Bulgarian Crops to Be Preserved in Norway's Noah's Ark

Photo by forcedgreen.com.

In October, Bulgaria will send the first samples of seed germ plasm of typical Bulgarian crop varieties to the Global Seed Vault in Norway, also known as the Noah's Ark.

The Svalbard Global Seed Vault is a secure seedbank on the Norwegian island of Spitsbergen near Longyearbyen in the remote Arctic Svalbard archipelago, about 1,300 kilometres from the North Pole.

Conservationist Cary Fowler, in association with the Consultative Group on International Agricultural Research started the vault to preserve a wide variety of plant seeds from gene banks worldwide. The seed vault is an attempt to insure against the loss of seeds in other genebanks during large-scale regional or global crises.

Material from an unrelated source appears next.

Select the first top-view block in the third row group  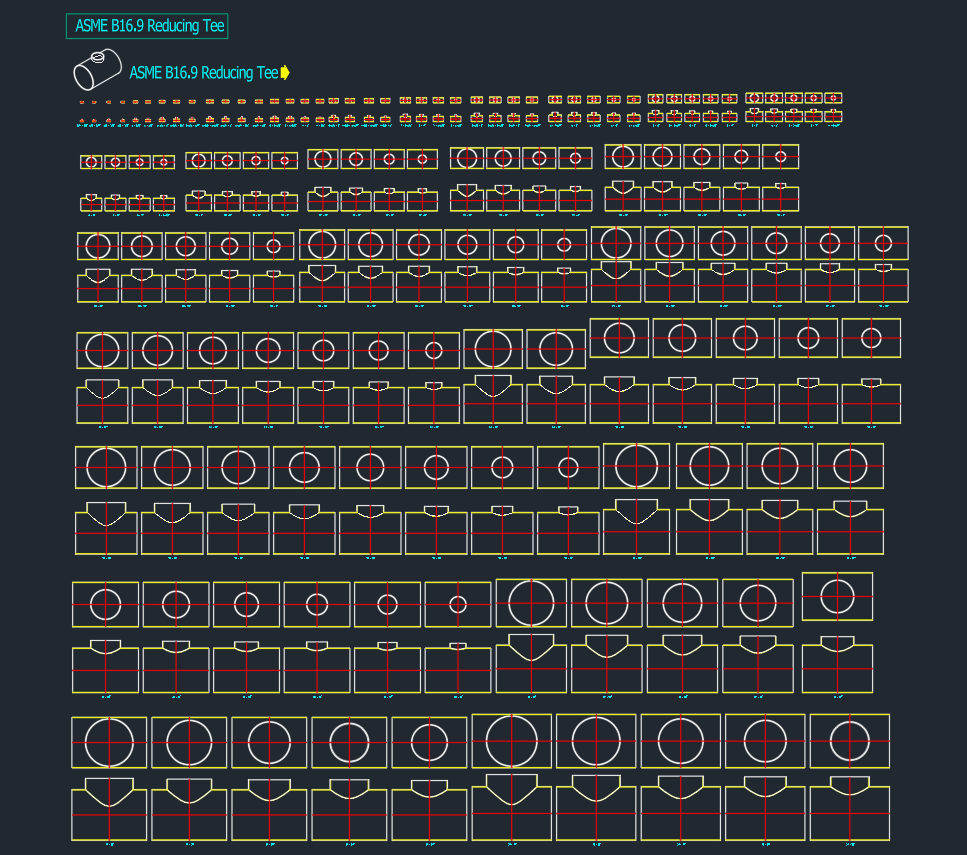point(98,246)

The first batch will contain dried seeds of wheat, barley, chickpeas, corn, sorghum, beans, lentils, vigna and pea, doctor Gergana Desheva from Bulgaria's Institute for Plant Genetic Resources in Sadovo said.

Over 150 million seeds are stored in the Institute which makes it the third largest sample collection in the world after those in Russia and Germany. Some 58 thousand samples of more than 3,000 species are kept under strict conditions.